Admitting he hardly had all the answers, Lukasiewicz said he thought “journalism does have a responsibility to democracy. We exist in a liberal democracy, because of the rules and the understandings and the norms of a liberal democracy.”
Yes, we journalists are mostly here to serve democracy, meaning the people. They are sovereign and should have the opportunity to see the bald truth play itself out and make judgments they are capable of making without journalistic opinion always intervening. Fact-checking is terrific to the extent that’s what it actually is, and the media were soon filled with assessments of Trump’s lack of truthfulness.

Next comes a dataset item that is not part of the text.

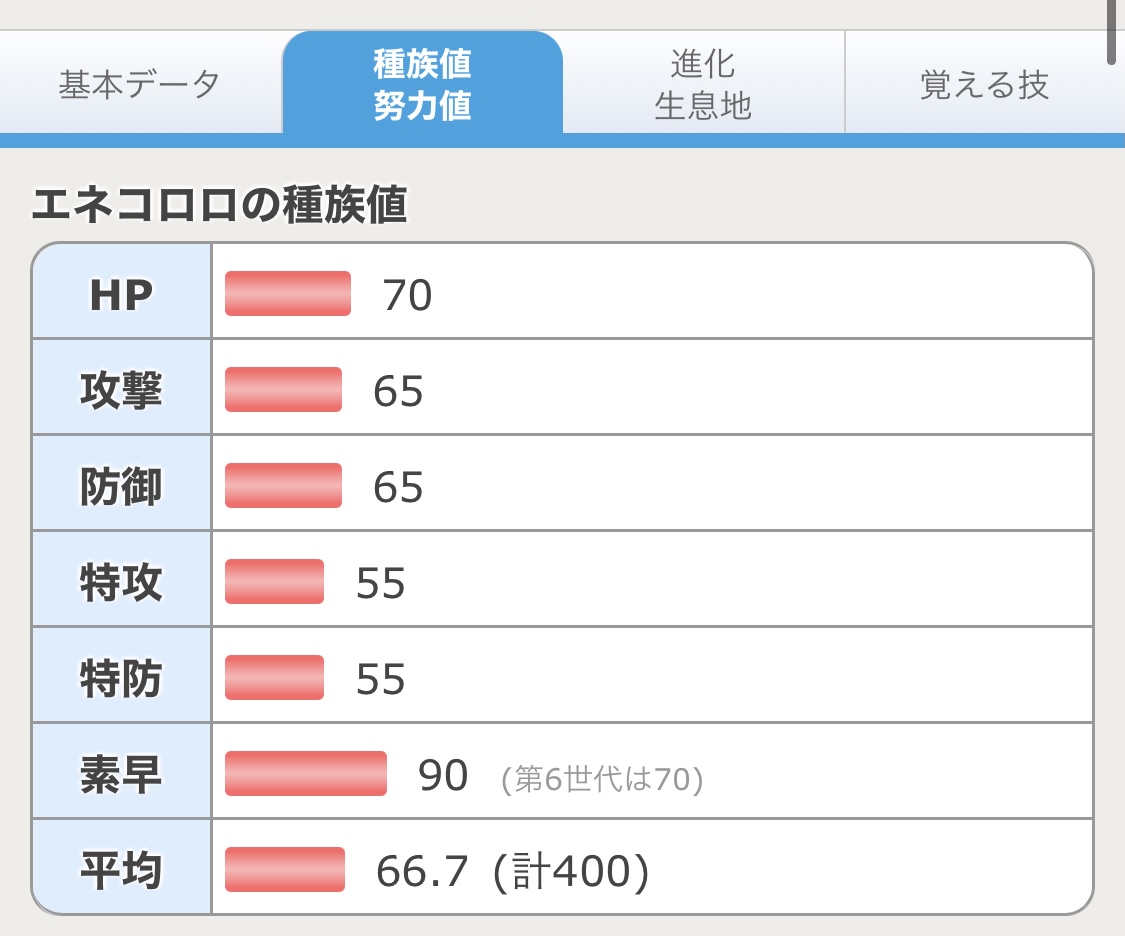The height and width of the screenshot is (936, 1125).
Task: Click the red 平均 stat bar
Action: pos(285,870)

What I think is really going on here with Lukasiewicz and so many others is that they are scared to death about Trump being elected president again and think that, for all his grotesqueries, his performance could trick bunches into voting for him. They think people will buy his lies and some also hate Trump’s smile and his not being locked up.

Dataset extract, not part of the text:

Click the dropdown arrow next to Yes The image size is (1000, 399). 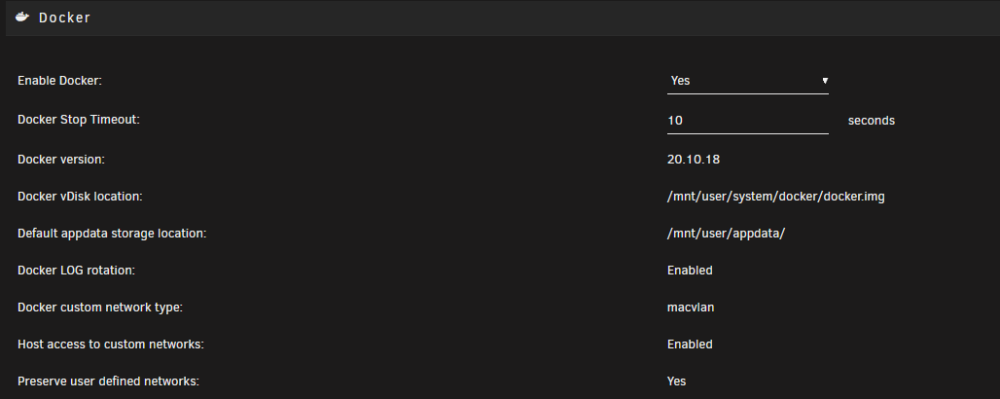click(825, 81)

In the first paragraph of a front-page story, The New York Times summed up the Trumpian political platform more or less pronounced in the town hall meeting, saying he “suggested the United States should default on its debts for the first time in history, injected doubt as to the country’s commitment to defending Ukraine from Russia’s invasion, dangled pardons for most of the Capitol rioters convicted of crimes, and refused to say whether he would abide by the results of the next presidential election.”
While none of that is new, it’s a pretty good look at the guy even though none of the above were absolute affirmations of his positions. One of the most disgusting things about him is his obsession with the 2020 election and saying it was a fraud.
As for sticking Trump in an inaccessible basement somewhere, remember that Biden won in 2020 by hiding out in a basement.
I don’t want Trump to be our next president any more than I want Biden, but I believe public education is to some degree lost by wrongly refashioning journalism to hide national threats instead of exposing them.